__What to produce__: Copy out the lines that follow word for word, beginning at the line that contains "Image resolution: width=1288" and stopping after the line that contains "Looking at the screenshot, I should coord(503,139).". Leave the pictures out of your copy.
★ ★ ★ ★ ★ ★ ★
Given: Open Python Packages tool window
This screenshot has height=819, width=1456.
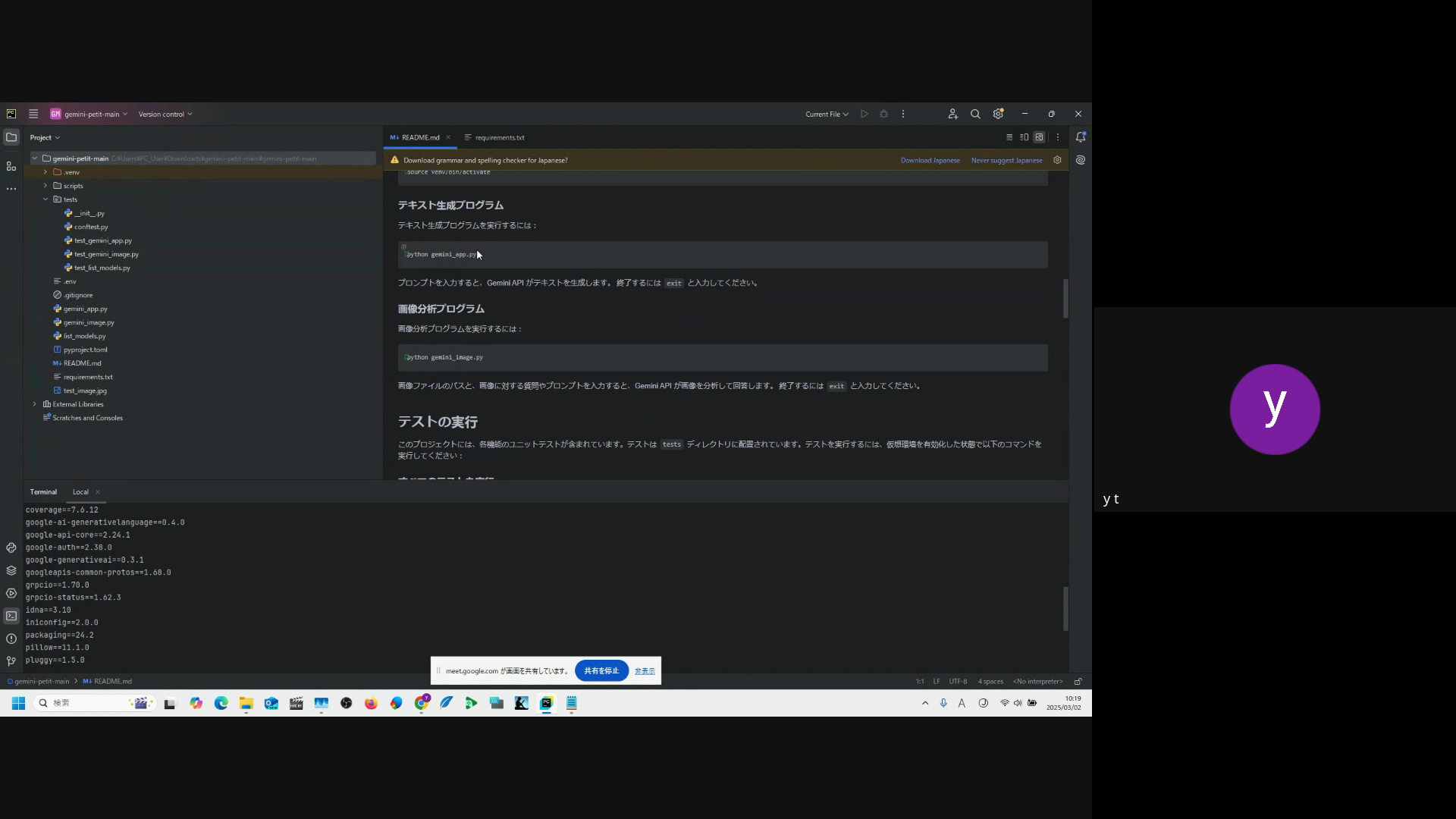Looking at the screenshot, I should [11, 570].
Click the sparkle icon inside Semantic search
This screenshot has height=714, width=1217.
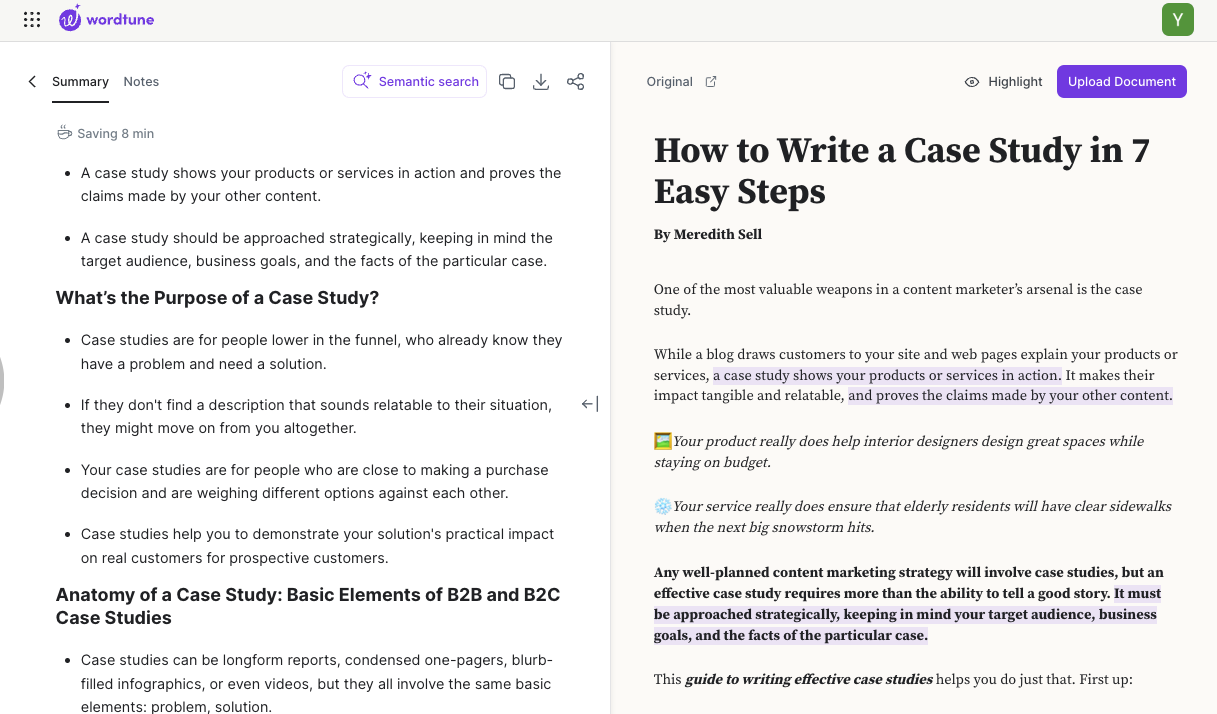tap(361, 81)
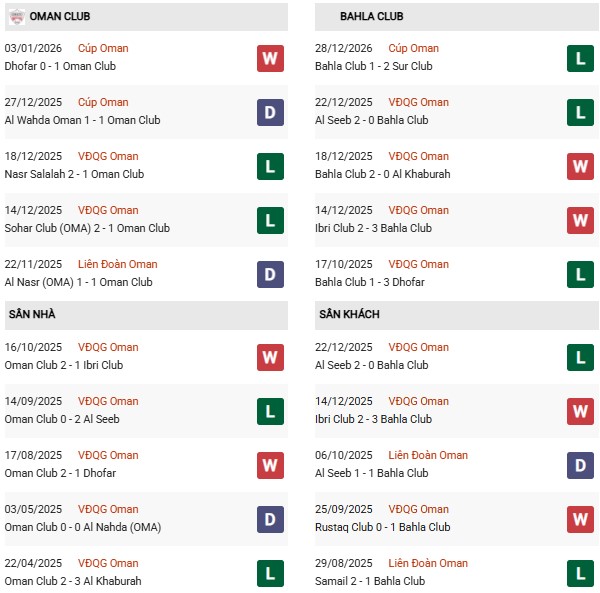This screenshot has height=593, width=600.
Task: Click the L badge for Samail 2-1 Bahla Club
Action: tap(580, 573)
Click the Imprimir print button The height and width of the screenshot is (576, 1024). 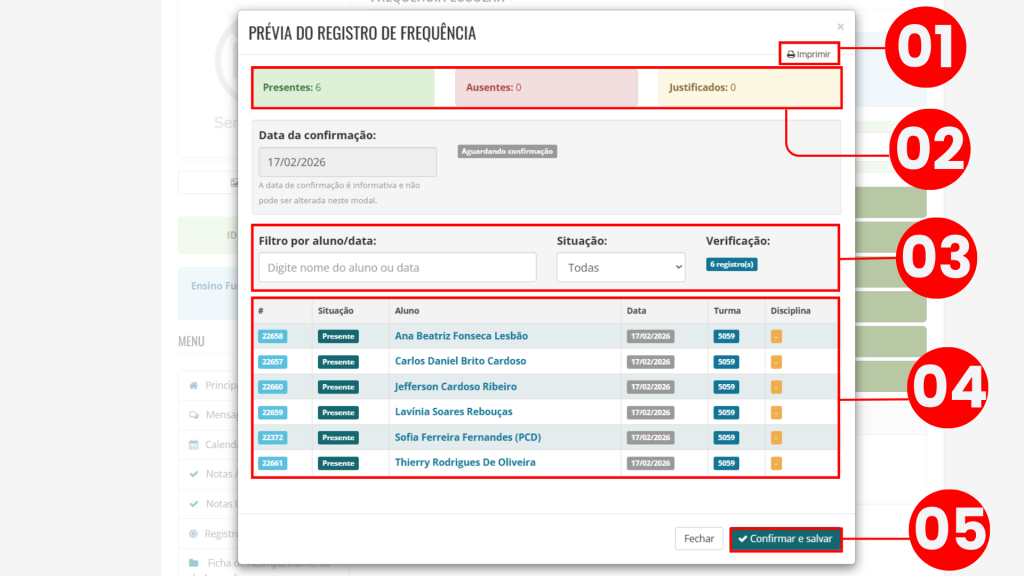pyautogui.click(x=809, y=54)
★ ★ ★ ★ ★ ★ ★
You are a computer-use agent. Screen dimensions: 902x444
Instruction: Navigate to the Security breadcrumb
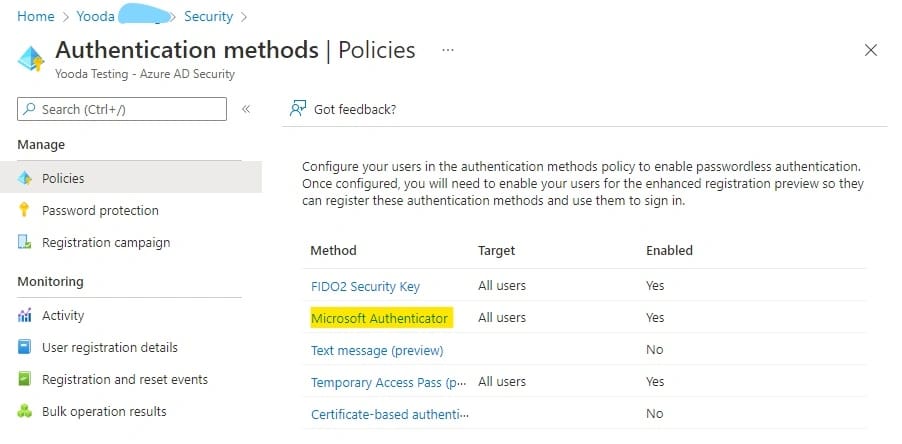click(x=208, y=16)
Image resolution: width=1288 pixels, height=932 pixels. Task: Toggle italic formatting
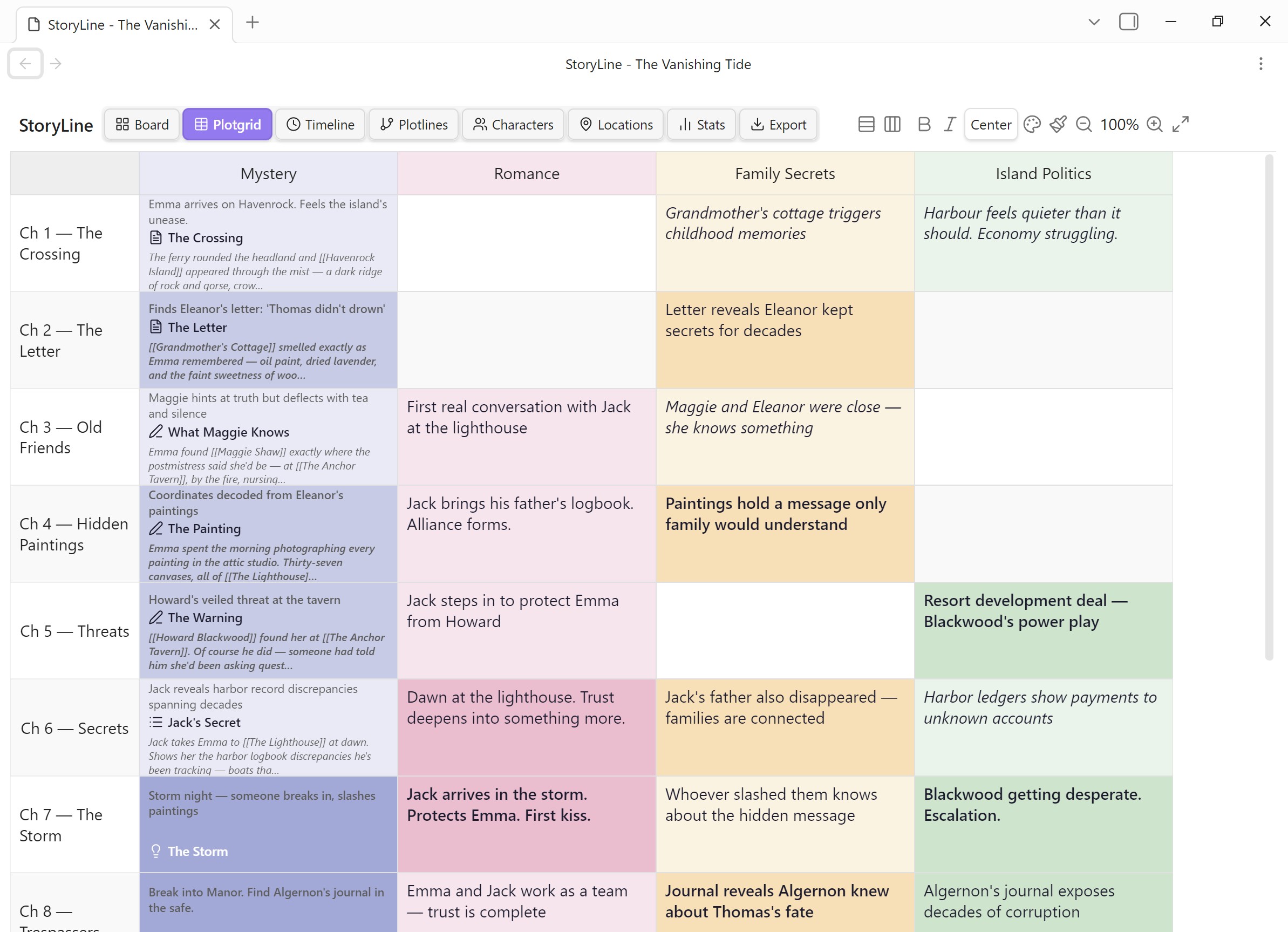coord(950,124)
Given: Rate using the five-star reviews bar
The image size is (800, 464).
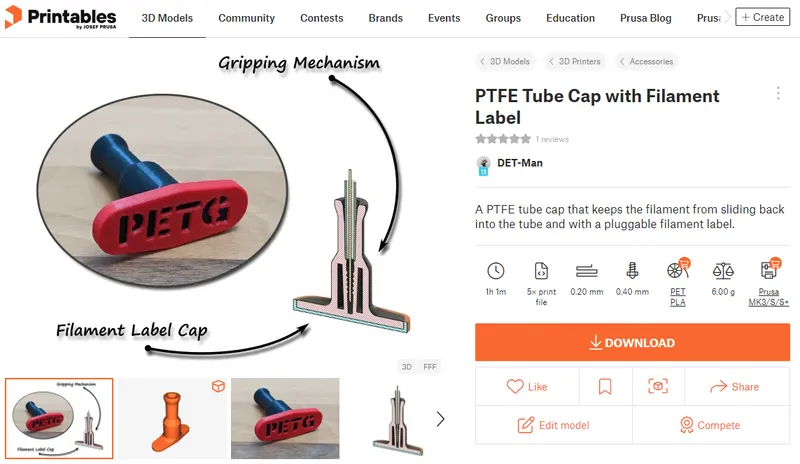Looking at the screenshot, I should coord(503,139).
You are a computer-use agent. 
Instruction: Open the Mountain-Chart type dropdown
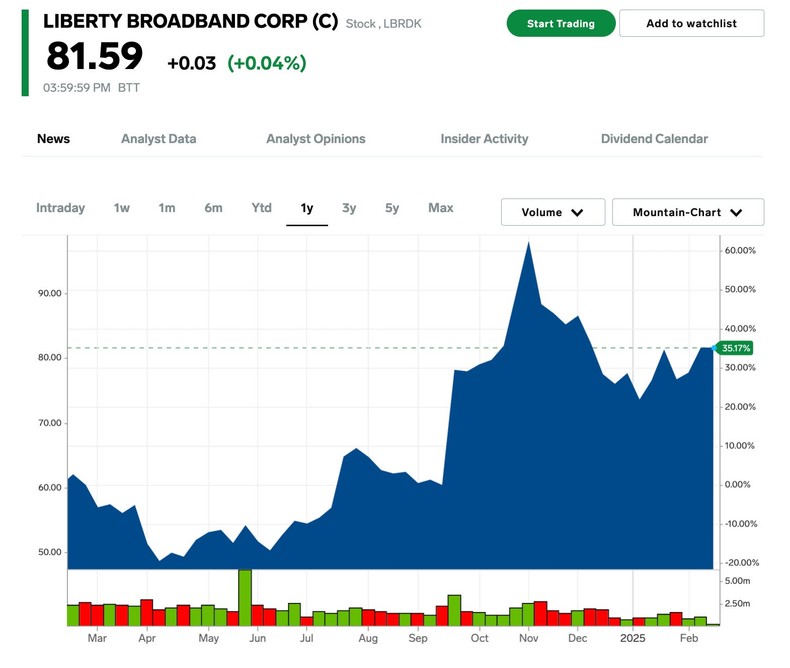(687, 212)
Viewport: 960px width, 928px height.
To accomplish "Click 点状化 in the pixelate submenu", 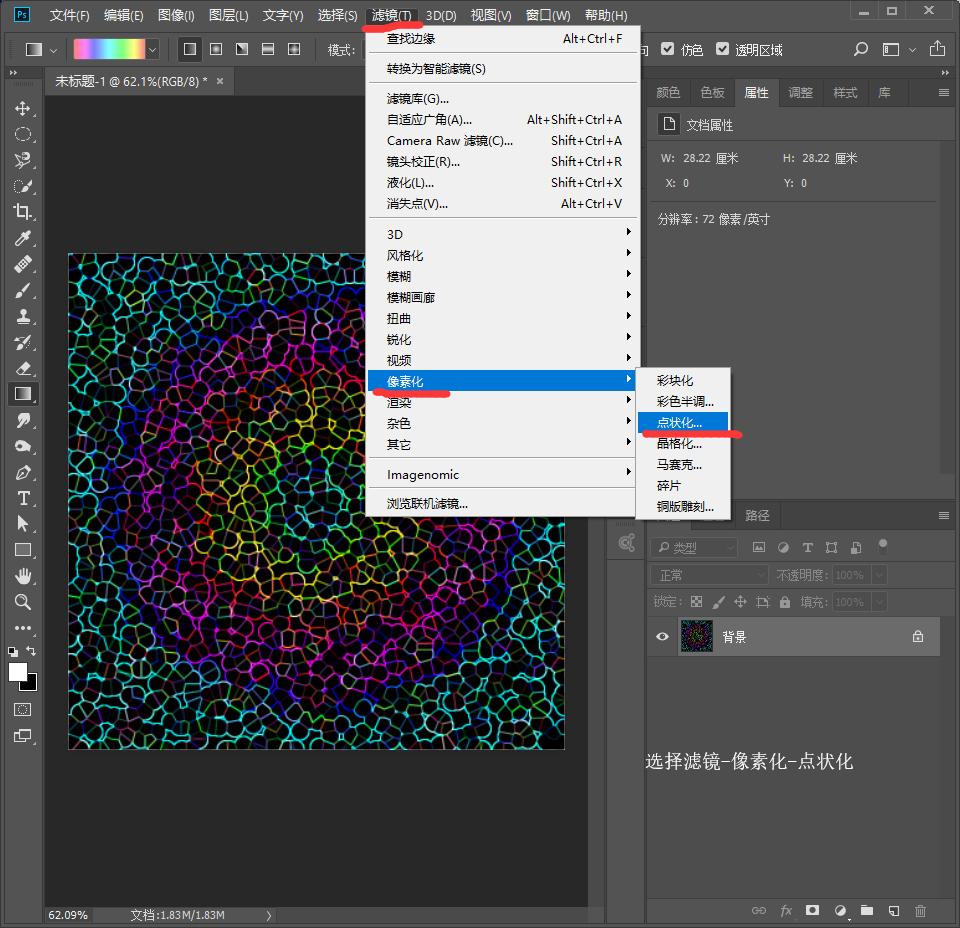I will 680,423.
★ ★ ★ ★ ★ ★ ★
__Solved exercise__:
Image resolution: width=1288 pixels, height=932 pixels. Task: Toggle italic formatting
coord(950,124)
Given: Rate using the five-star reviews bar
The image size is (800, 464).
Looking at the screenshot, I should coord(503,139).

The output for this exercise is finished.